• [Problem to solve]:
Every line of the entries below that carries the string "screenshot" should be copied.

• [Provided material]:
- Opening Delimiter -
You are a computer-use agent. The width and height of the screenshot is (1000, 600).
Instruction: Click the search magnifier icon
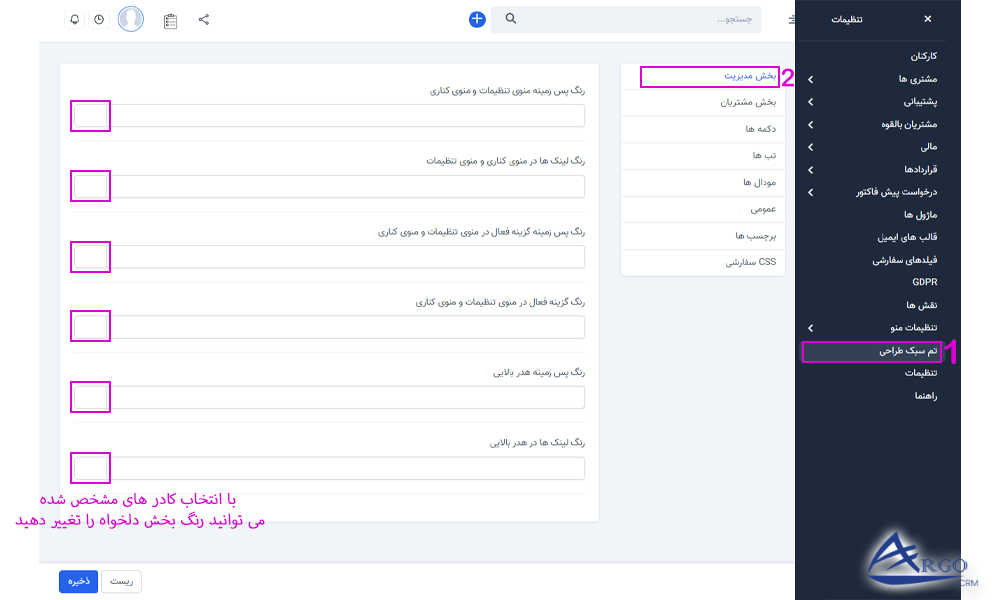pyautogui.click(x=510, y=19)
- Closing Delimiter -
- Opening Delimiter -
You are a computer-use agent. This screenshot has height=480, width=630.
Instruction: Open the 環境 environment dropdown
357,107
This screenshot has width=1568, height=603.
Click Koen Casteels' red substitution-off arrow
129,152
- Closing Delimiter -
• [Response]:
You are a computer-use agent. The width and height of the screenshot is (1000, 600).
You are a computer-use agent. This screenshot has height=480, width=630.
This screenshot has width=1568, height=603.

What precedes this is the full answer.